Infinity People
I’m tracing an imaginary line between each framed family picture as I brush my hand gently along the wall, slowly advancing up each step in the stairway that leads to the bathroom. The loud sounds of socializing adults downstairs in the kitchen grows dimmer, their laughing voices bounce all around the excess of cozy surfaces in the home—lots of drywall and carpet—and become more and more indistinct the further I climb. Combined with the central air system roar, their voices coalesce to a soft drone once I reach the top of the stairs…straining to peer down the dark hallway that contains even darker doors into the bedrooms, and an upstairs guest bathroom. Being the only 11 year-old at the gathering, I had asked to be excused to the restroom. The husband and wife who lived there (church friends of my parents) told me it was upstairs and immediately to the left.

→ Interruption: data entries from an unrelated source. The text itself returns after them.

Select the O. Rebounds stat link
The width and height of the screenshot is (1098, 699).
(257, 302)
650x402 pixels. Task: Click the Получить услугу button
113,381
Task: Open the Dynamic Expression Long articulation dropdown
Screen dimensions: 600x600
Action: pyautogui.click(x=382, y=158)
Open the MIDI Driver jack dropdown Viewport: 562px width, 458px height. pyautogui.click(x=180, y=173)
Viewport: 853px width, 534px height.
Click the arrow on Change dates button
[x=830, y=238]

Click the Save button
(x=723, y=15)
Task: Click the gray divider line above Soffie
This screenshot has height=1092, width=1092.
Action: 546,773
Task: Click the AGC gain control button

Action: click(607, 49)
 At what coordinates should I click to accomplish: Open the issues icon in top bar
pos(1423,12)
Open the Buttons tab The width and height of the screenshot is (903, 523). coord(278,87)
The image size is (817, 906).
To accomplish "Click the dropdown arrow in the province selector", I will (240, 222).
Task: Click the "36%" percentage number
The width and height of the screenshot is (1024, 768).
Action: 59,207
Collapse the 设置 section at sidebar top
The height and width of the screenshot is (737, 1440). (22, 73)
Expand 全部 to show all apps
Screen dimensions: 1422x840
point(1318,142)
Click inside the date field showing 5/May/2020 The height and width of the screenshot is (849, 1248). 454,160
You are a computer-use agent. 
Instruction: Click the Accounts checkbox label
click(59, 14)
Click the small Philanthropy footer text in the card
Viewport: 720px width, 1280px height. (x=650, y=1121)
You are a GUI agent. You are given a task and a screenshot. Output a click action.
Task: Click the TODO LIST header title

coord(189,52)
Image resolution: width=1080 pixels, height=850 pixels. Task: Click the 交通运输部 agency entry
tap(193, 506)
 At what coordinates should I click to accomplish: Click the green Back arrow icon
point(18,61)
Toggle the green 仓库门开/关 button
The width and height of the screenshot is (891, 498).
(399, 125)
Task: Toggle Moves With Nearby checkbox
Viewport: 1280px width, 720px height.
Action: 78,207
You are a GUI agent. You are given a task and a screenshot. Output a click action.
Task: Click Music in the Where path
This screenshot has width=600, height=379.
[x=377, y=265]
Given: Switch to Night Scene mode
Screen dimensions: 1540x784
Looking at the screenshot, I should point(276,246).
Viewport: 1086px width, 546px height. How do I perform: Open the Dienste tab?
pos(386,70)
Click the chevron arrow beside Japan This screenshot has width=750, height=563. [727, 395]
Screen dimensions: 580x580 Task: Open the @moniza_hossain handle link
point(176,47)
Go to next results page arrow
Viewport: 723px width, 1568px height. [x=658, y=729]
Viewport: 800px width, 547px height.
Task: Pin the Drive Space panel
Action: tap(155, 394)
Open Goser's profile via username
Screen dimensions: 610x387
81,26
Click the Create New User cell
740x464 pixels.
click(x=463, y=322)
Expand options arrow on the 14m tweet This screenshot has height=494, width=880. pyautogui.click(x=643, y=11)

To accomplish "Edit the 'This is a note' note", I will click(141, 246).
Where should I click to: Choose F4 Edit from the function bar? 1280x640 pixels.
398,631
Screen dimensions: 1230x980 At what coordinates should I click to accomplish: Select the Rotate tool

I turn and feel for the light switch inside the only open door to my left. My hand touches a fuzzy surface, mixed with a smooth coldness. Turning on the light reveals the wallpaper to be done in synthetic crushed velvet and foil—all in gold hues. I sit staring into the bathroom before I enter, my hand still resting on the light switch. All the fixtures in the bathroom are fake tarnished brass. The counter tops are bone-colored fake marble, with those too-perfectly imperfect squiggle lines in them like blue cheese. Wall-to-wall carpet spans the entire floorspace, with giant furry brown throw rugs on top of them anyway…also covering the toilet seat and its tank, which hisses slightly. I hear the muffled laughter downstairs getting louder. More adults have arrived. I enter the bathroom and shut the door.

The light…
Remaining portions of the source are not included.